Eu defendo que o poder público tem que cuidar dos equipamentos, principalmente. Eu acho que o poder público tem que manter esses lugares abertos, funcionando. Facilitar a criação de eventos, incentivar, juntar a iniciativa privada para exonerar o município para que ele possa fazer coisas maiores. E não ficar dando dinheiro para as pessoas.

As pessoas não tem um projeto, elas ficam esperando abrir um edital e se tiver dois milhões para um show de mágica, elas correm atrás de fazer o show de mágica. É um absurdo. Hoje em dia, há pessoas que são caçadoras de editais, ficam todos os dias lendo o Diário Oficial para ver o que tem de novo, para fazer projetinhos. Aí executa sabe se lá como, porcamente. Pega aqueles dez mil reais, faz relatórios, às vezes nem executa.

Vídeo de um baile AfroJazzLatino

Culturalmente Santista – E a relação entre os artistas, como você vê o meio?

Wagner Parra – Eu não sei. Acho que não existe muito isso em Santos, uma aglutinação. Hoje em dia, tem muita gente que trabalha com sigla, pessoas ligadas a esses editais, há um monte deles aí. Existe uma classe teatral, não sei até que ponto eles se ajudam. Na parte da música, acho que não existe nenhum movimento de aglutinação das pessoas, e é o que mais faz falta na cidade. É uma coisa que o poder público poderia ajudar muito. Criar movimentos, não estéticos, nada ligado a um tipo de música, um tipo de arte cênica. Mas que gere um burburinho cultural, que facilite o acontecimento de coisas.
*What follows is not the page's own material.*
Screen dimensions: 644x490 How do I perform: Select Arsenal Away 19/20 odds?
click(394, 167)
Temos alguns focos aqui, como o SESC, mas esse não conta, né?! Apesar de contribuir muito com isso, fazendo o Mirada e outros eventos. Mesmo lá, há resquícios de funcionalismo público. Acho que faltam existir alguns elos que liguem as diferentes movimentações da cidade. Facilitar divulgação, equipamentos.
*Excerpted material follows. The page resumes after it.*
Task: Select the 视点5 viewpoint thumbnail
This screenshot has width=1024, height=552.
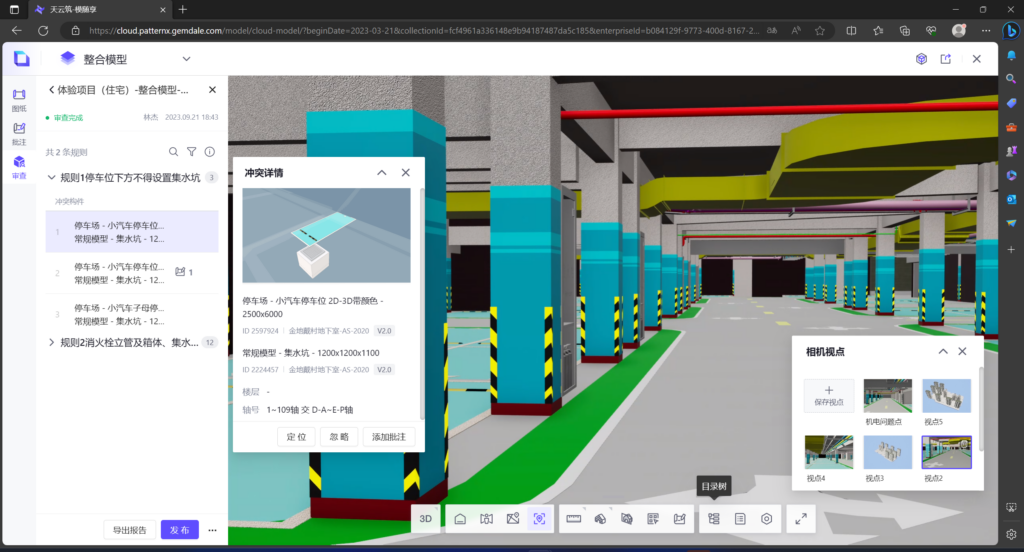Action: [x=946, y=397]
Wagner Parra entre o editor do CulturalMente Santista, André Azenha, e o colega de discotecagem, Dr. Caiaffo, após uma das Vitroladas no Torto

Wagner Parra entre o editor do CulturalMente Santista, André Azenha, e o colega de discotecagem, Dr. Caiaffo, após uma das Vitroladas no Torto

Em geral, as pessoas procuram os caminhos mais simples. Quer falar de literatura, você lança biografia de um artista famoso, no caso da música, você toca o que estiver rolando na novela. É assim, é mais simples. São poucas as pessoas que buscam um caminho diferente, até porque ninguém tem muito fôlego para fazer as coisas só por prazer.